• EXCERPT PROVIDED:
==========

The choice of these variables is made as follows: first, the combination of three variables is determined by testing different combinations of the variables using the DNN algorithm and taking the one with the highest AUC (area under ROC curve) value. Starting with the selected variables of \(N_{\text {var}} =3\), more variables are sequentially added and determined in the same way for \(N_{\text {var}} =5\) and 7. In addition, all the 18 variables are used for evaluating the best performance which the classical MLs can reach (“Qulacs Simulator”).
Simulator
We use quantum circuit simulators to evaluate the performance of the quantum algorithms. The QCL circuit is implemented using Qulacs 0.1.8 [26], a fast quantum circuit simulator implemented in C++, with Python 3.6.5 and gcc 7.3.0, and the performance is evaluated on cloud Linux servers managed by OpenStack at CERN. The Qulacs supports the use of GPU, but it is not exploited in this study. The VQC circuit is implemented using Aqua 0.6.1 in the Qiskit 0.14.0 [27], a quantum computing software development framework (Qiskit Aqua framework). The VQC performance is evaluated using a QASM simulator on a local machine as well as real quantum computer explained in the next section. No wall-time comparison is made between the simulators in this study.
The Qulacs simulator has capability of executing the variational quantum algorithm with more variables or more data events than the QASM simulator. This allows us to evaluate the performance of the quantum algorithm in more realistic settings.
Quantum Computer
We use the 20-qubit IBM Q Network quantum computers, called Johannesburg [28] and Boeblingen [29], for evaluating the VQC performance. The quantum computers are accessed using the QuantumInstance class in the Qiskit Aqua framework. The \(U_{\text {in}}(\varvec{x})\) part of the VQC circuit (Fig. 3) is created separately for each event because the \(U_{\phi }(\varvec{x})\) gates depend on the input data \(\varvec{x}\). For the training and testing, we use 40 events each, composed of 20 signal and 20 background events. The \(\varvec{\theta }\) parameters are determined by iterating the training process as explained in “Variational quantum approaches”. The \(N_{\text {iter}}\) is set to 100 unless otherwise stated.

==========

• Saved entries:

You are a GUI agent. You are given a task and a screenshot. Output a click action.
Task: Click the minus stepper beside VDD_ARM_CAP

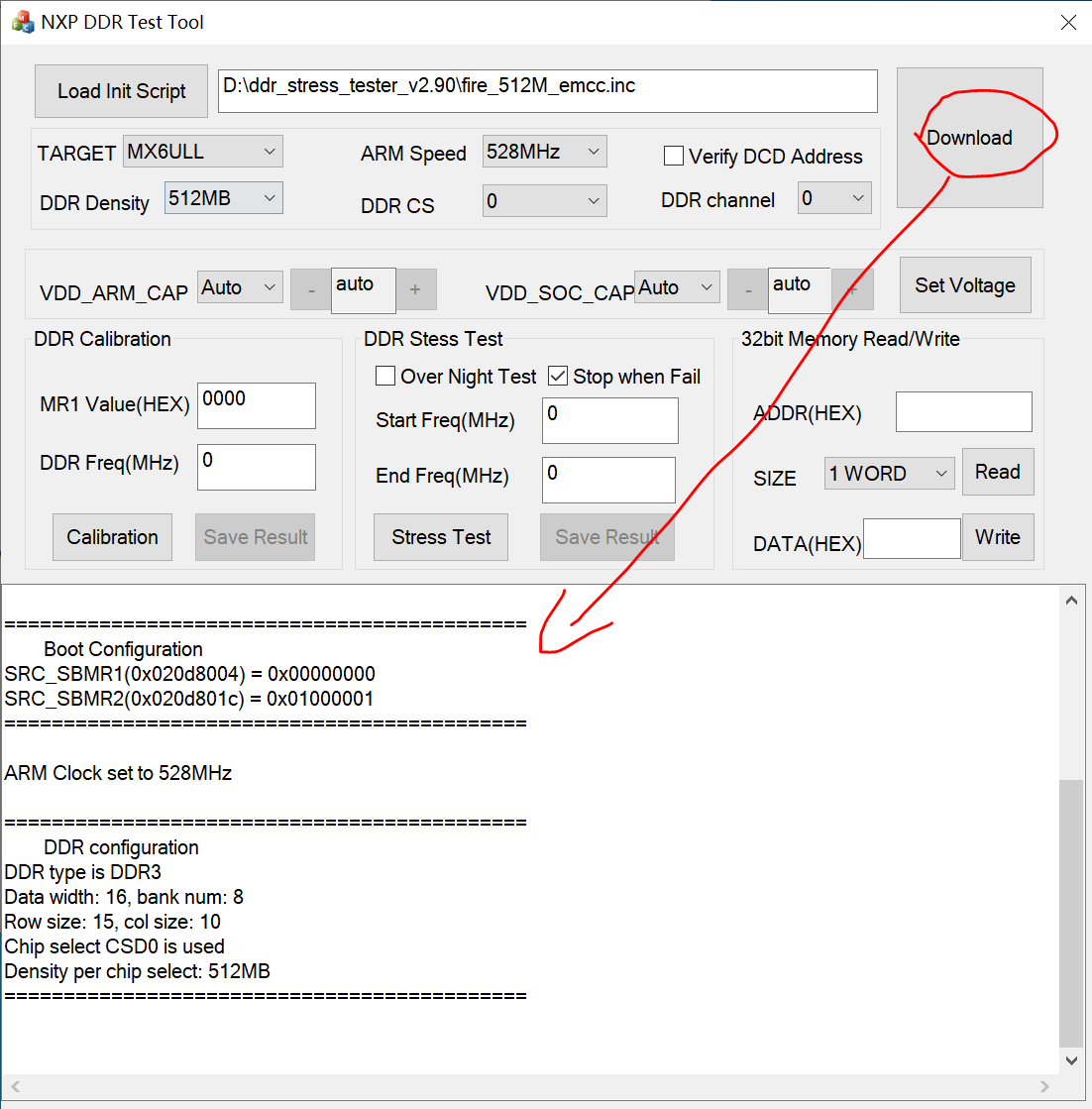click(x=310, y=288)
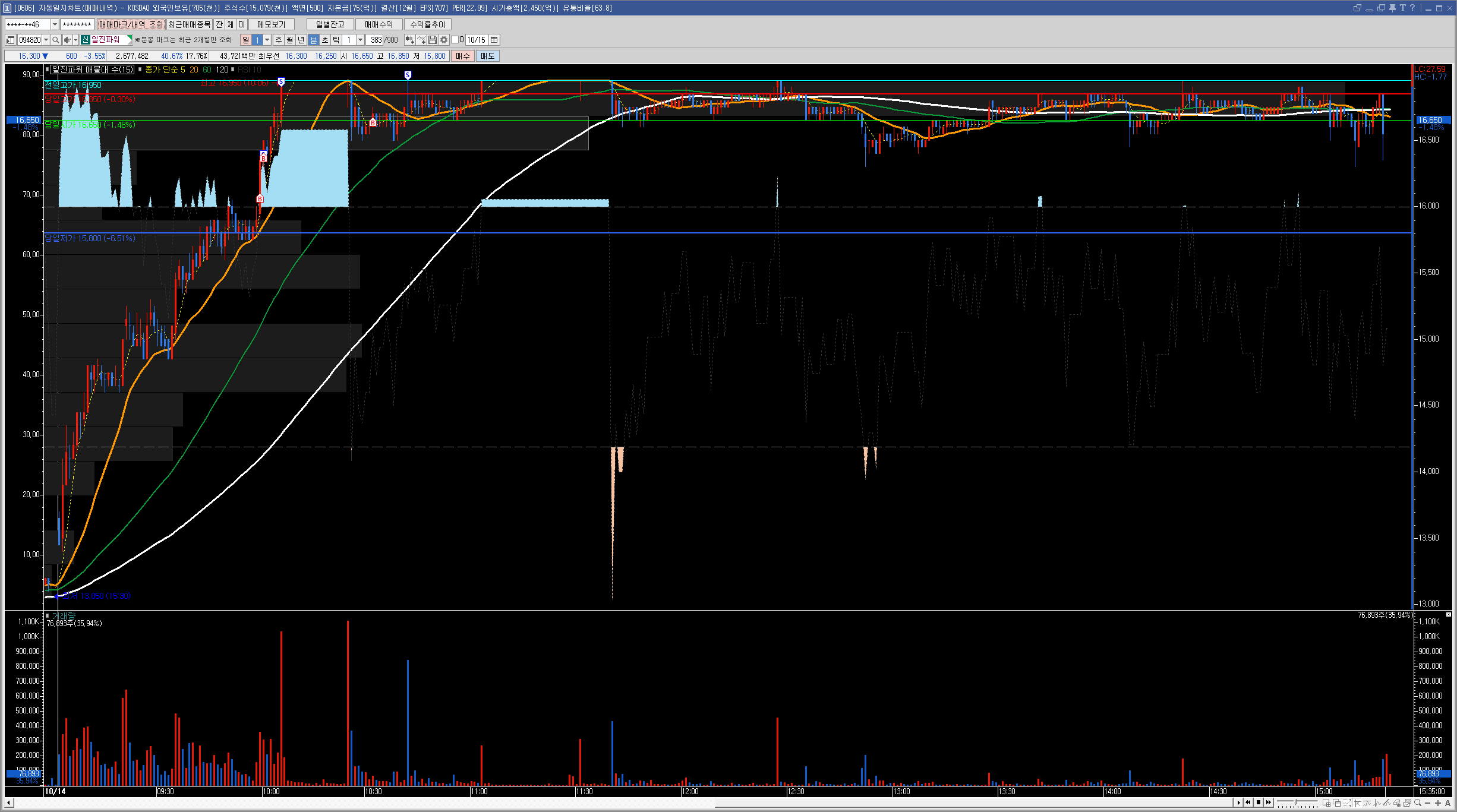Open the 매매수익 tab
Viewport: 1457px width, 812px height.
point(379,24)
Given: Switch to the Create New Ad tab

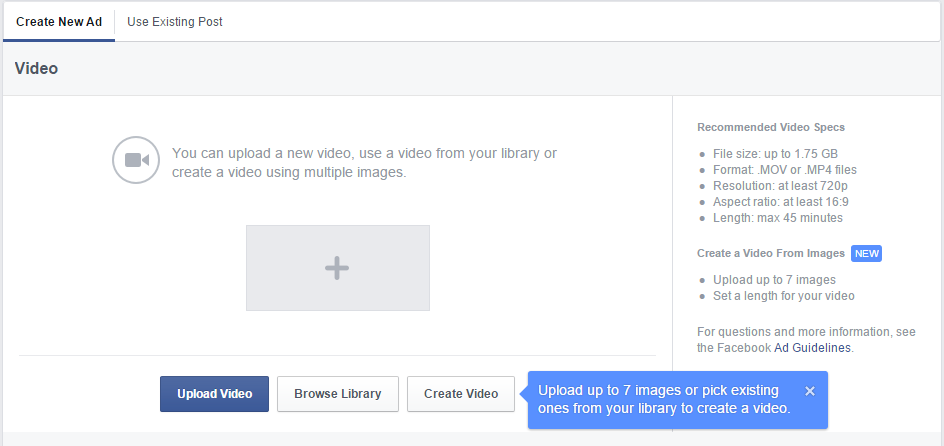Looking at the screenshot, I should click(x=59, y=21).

==========

• REQUIREMENTS: Reproduce the excerpt above on the simulators and quantum computers in full, word for word.

• TASK SOLUTION:
The choice of these variables is made as follows: first, the combination of three variables is determined by testing different combinations of the variables using the DNN algorithm and taking the one with the highest AUC (area under ROC curve) value. Starting with the selected variables of \(N_{\text {var}} =3\), more variables are sequentially added and determined in the same way for \(N_{\text {var}} =5\) and 7. In addition, all the 18 variables are used for evaluating the best performance which the classical MLs can reach (“Qulacs Simulator”).
Simulator
We use quantum circuit simulators to evaluate the performance of the quantum algorithms. The QCL circuit is implemented using Qulacs 0.1.8 [26], a fast quantum circuit simulator implemented in C++, with Python 3.6.5 and gcc 7.3.0, and the performance is evaluated on cloud Linux servers managed by OpenStack at CERN. The Qulacs supports the use of GPU, but it is not exploited in this study. The VQC circuit is implemented using Aqua 0.6.1 in the Qiskit 0.14.0 [27], a quantum computing software development framework (Qiskit Aqua framework). The VQC performance is evaluated using a QASM simulator on a local machine as well as real quantum computer explained in the next section. No wall-time comparison is made between the simulators in this study.
The Qulacs simulator has capability of executing the variational quantum algorithm with more variables or more data events than the QASM simulator. This allows us to evaluate the performance of the quantum algorithm in more realistic settings.
Quantum Computer
We use the 20-qubit IBM Q Network quantum computers, called Johannesburg [28] and Boeblingen [29], for evaluating the VQC performance. The quantum computers are accessed using the QuantumInstance class in the Qiskit Aqua framework. The \(U_{\text {in}}(\varvec{x})\) part of the VQC circuit (Fig. 3) is created separately for each event because the \(U_{\phi }(\varvec{x})\) gates depend on the input data \(\varvec{x}\). For the training and testing, we use 40 events each, composed of 20 signal and 20 background events. The \(\varvec{\theta }\) parameters are determined by iterating the training process as explained in “Variational quantum approaches”. The \(N_{\text {iter}}\) is set to 100 unless otherwise stated.